Die Angestellten der Schweizer Luxusuhren-Produktion zittern um ihre Jobs. Alleine 8'000 Menschen – vor allem Grenzgänger – arbeiten im Vallée de Joux im Jura in der Uhrenindustrie.
«Ich sehe nur ein Drittel der Parkplätze besetzt. Sonst sind sie voller Autos», sagt der pensionierte Uhrenmechaniker Erwin Lämmler vor einem Produktionsstandort in Le Brassus.
«Luxusuhren – das läuft immer, aber nicht mehr so wie bisher. In den nächsten zwei bis drei Jahren geht die Produktion zurück».
Lämmler kennt die bewegten Zeiten der Schweizer Uhrenindustrie. Er hat 40 Jahre lang im Vallée de Joux gearbeitet.
Die Krise wird wohl noch andauern. Die weltweiten Uhrenexporte brachen im ersten Halbjahr 2020 wegen der Corona-Krise um 36 Prozent ein. Die Bank Vontobel prognostiziert erst für nächstes Jahr eine Erholung.
Im Vallée de Joux produzieren die grossen Luxusuhren-Hersteller ihre Uhren: Patek Philippe, Breguet, Audemars Piguet, Blancpain, Jaeger le Coultre und Vacheron Constantin.
«Haben Sie Angst, Ihren Job zu verlieren?», fragt «ECO» zwei Angestellte. «Ja, vermutlich wie alle», sagt ein Lehrlingsausbildner. Er sei aber zuversichtlich. Sein Arbeitgeber habe in früheren Krisen keine Entlassungen ausgesprochen.
«Es gibt nicht viele Bestellungen», sagt eine Uhrenmechanikerin. «Die, die aus den Ferien zurückkommen, wissen nicht, ob es wieder mehr zu tun gibt. Sie fürchten, dass es noch schlimmer wird.»

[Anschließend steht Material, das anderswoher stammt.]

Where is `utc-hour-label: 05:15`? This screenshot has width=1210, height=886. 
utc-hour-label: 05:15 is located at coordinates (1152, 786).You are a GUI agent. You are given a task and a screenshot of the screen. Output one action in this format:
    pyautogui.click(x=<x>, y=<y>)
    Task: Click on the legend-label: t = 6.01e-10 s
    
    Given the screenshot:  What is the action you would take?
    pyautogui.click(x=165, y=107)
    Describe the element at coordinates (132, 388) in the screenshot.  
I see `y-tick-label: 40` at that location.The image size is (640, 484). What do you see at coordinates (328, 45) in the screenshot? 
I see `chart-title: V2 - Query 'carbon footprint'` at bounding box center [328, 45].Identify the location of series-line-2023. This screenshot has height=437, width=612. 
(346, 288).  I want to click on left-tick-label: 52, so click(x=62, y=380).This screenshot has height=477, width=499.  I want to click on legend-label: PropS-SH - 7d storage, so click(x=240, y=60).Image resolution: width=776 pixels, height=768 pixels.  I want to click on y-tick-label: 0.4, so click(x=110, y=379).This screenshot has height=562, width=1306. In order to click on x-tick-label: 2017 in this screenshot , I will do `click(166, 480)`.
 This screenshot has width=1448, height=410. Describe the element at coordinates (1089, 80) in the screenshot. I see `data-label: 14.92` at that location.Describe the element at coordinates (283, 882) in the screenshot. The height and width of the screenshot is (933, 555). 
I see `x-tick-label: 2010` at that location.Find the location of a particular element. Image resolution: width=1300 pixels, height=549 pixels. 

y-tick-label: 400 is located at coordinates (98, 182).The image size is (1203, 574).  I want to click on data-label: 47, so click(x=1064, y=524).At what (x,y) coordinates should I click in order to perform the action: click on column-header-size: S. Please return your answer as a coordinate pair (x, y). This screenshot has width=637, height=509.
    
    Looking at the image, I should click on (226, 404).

Luxusuhren-Firmen: Reichen die Reserven?
Kein Verständnis für Entlassungen hat die Gewerkschaft Unia im Vallée de Joux. «Wir fordern von den Unternehmen, dass sie niemanden entlassen wegen dieser Covidkrise, denn wir wissen: Sie haben die finanziellen Mittel, um diese Krise zu bewältigen», sagt Camille Golay, Gewerkschaftssekretärin der Unia im Waadtländer Jura.
François Henry Bennahmias, Chef des Luxusuhren-Herstellers Audemars Piguet, verspricht: «Wir werden niemanden entlassen». Er befürchtet vielmehr, dass Zulieferer betroffen sein werden, weil die Hersteller nicht mehr bei ihnen bestellen.
«Das ist eine grosse Gefahr für die Uhrenindustrie. Denn Marken brauchen Volumen, um erfolgreich zu sein, und deshalb müssen auch die Zulieferer am Leben bleiben», sagt Bennahmias.
Dubois Dépraz ist ein solcher Zulieferer von Uhrenteilen im Vallée de Joux. Dessen Chef wollte dazu vor der Kamera keine Stellung nehmen. Am Telefon sagt er aber zu «ECO», die Industrie sei noch nie so getroffen worden wie jetzt.
Kleineren geht das Geld schneller aus
Von einem Jobbabbau könnten im Herbst vor allem kleinere Hersteller, Zulieferer und Uhrenhändler betroffen sein.
Das deutet Jean-Claude Biver an, langjähriger Uhrenmanager, heute Ehrenpräsident von Hublot. Er prognostiziert: «Kleine Firmen werden im Herbst bestimmt Probleme bekommen wegen der mangelnden Liquidität».
Die grossen Unternehmen haben laut Biver die Chance, sogar noch grösser zu werden, weil die Menschen auf Sicherheit, Tradition und bekannte Namen setzen.
Ob diese Rechnung aufgeht? Die Entlassungen bei Girard-Perregaux und Ulysee Nardin deuten eher in eine andere Richtung.